Selon les données officielles, le Covid-19 a contaminé plus de deux millions de personnes et fait plus de 48 000 morts sur le continent. Bien que les essais sur les potentiels futurs vaccins ne soient pas encore terminés, l’Afrique s’y prépare déjà.

Le continent a l’habitude d’organiser des campagnes de vaccination de grande ampleur. Le procédé est connu, les personnels formés et mobilisables. Mais il reste de nombreux défis à relever, selon l’OMS, que ce soit en termes de logistique pour pouvoir conserver ces vaccins à des températures très basses ou en matière de communication pour que les populations acceptent ces vaccins.

Deux milliards de doses

Mais la première difficulté, pour les pays en voie de développement, reste l’accès aux vaccins. Au total, 94 pays pauvres dans le monde, notamment en Afrique, comptent sur la plateforme Covax. Ils y mutualisent leurs ressources et les aides internationales pour être capables d’entrer en compétition avec les pays riches sur ce marché très disputé.

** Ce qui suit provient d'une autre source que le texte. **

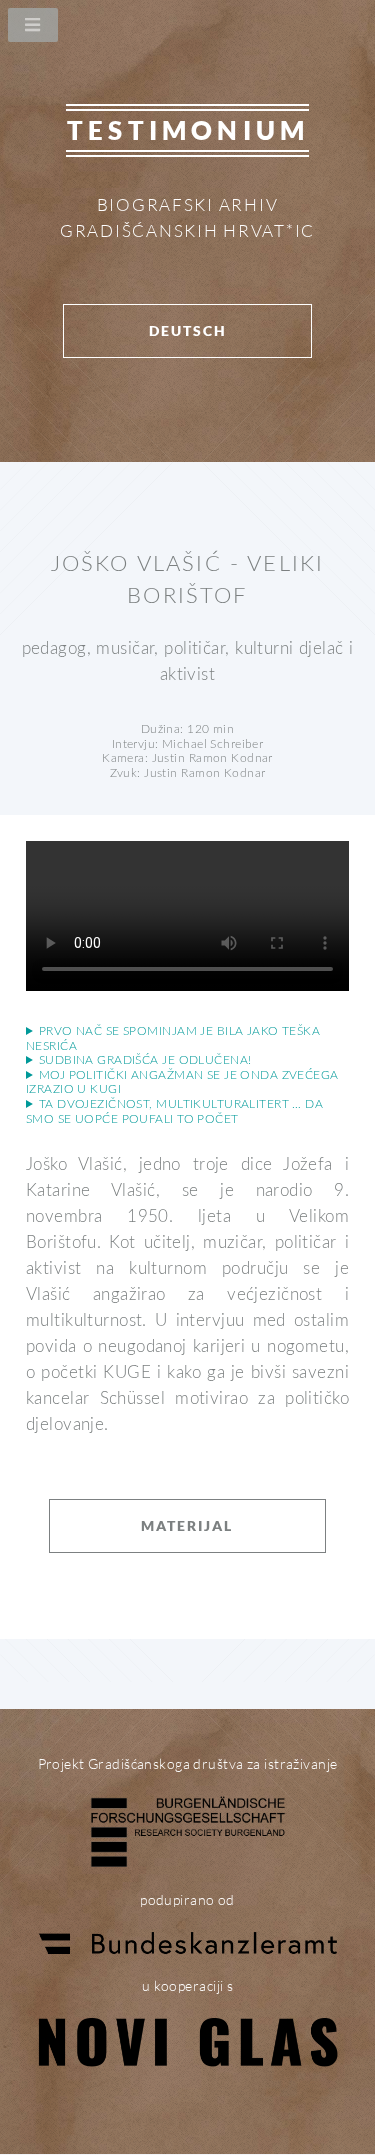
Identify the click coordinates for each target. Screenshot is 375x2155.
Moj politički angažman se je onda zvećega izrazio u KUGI (182, 1082)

L’OMS affirme que des négociations sont déjà engagées avec le laboratoire Moderna. Des discussions avec Pfizer devraient également débuter pour obtenir des doses dès que les premiers vaccins seront commercialisés.

« Soyons réalistes, tempère la directrice de l’OMS Afrique, le docteur Matshidiso Moeti. Il n’y aura pas assez de doses pour tout le monde, l’objectif de l’OMS est donc de vacciner 20% de la population des pays à faibles revenus d’ici fin 2021. » Cela représente deux milliards de doses à acheter et à répartir en priorité aux personnels soignants, aux personnes à risque et éventuellement dans les secteurs essentiels à l’économie comme les transports ou le tourisme.

Pour acheter les vaccins et organiser les campagnes d’injection, 5,1 milliards de dollars ont déjà été récoltés au sein de la plateforme Covax. Il manque 4,2 milliards pour atteindre ces objectifs, selon le docteur Moeti.

Deuxième vague ?

Après des semaines de baisse, le nombre de cas de Covid-19 augmente à nouveau dans 19 pays d’Afrique depuis un mois, notamment dans les pays du Maghreb, au Kenya, au Ghana ou en Afrique du Sud, principalement dans les grands centres urbains. Selon le Centre de prévention et de contrôle des maladies, l’Africa CDC, de l’Union africaine, on a noté entre le 2 et le 8 novembre, une augmentation de 13% des cas sur l’ensemble du continent.

Pour le docteur Matshidiso Moeti, s’il est encore trop tôt pour parler de deuxième vague, il faut quand même s’y préparer. « Dans certains cas, la hausse du nombre de cas est liée à la météo par exemple, quand l’hiver s’installe, explique-t-elle. Les gens se rassemblent en intérieur sans prendre de précautions, comme on l’a vu en Europe. C’est lié parfois à des événements spécifiques. Il y a une élection et les gens se réunissent dans des meetings ou alors il y a des pressions de la part de groupes religieux car les gens en ont assez de prier de manière isolée. »

« On doit donc anticiper dès maintenant ce qu’on peut appeler une deuxième vague car les économies s’ouvrent à nouveau, les gens circulent et en ont assez de cette distanciation sociale, poursuit Matshidiso Moeti. Et les fêtes de fin d’année pourraient exacerber cette situation. Avant tout, on doit pouvoir localiser les cas. Le dépistage est fondamental. On doit pouvoir agir de manière ciblée, localement et rapidement, et on doit remobiliser la population et l’informer pour contenir cette deuxième vague dans nos pays ».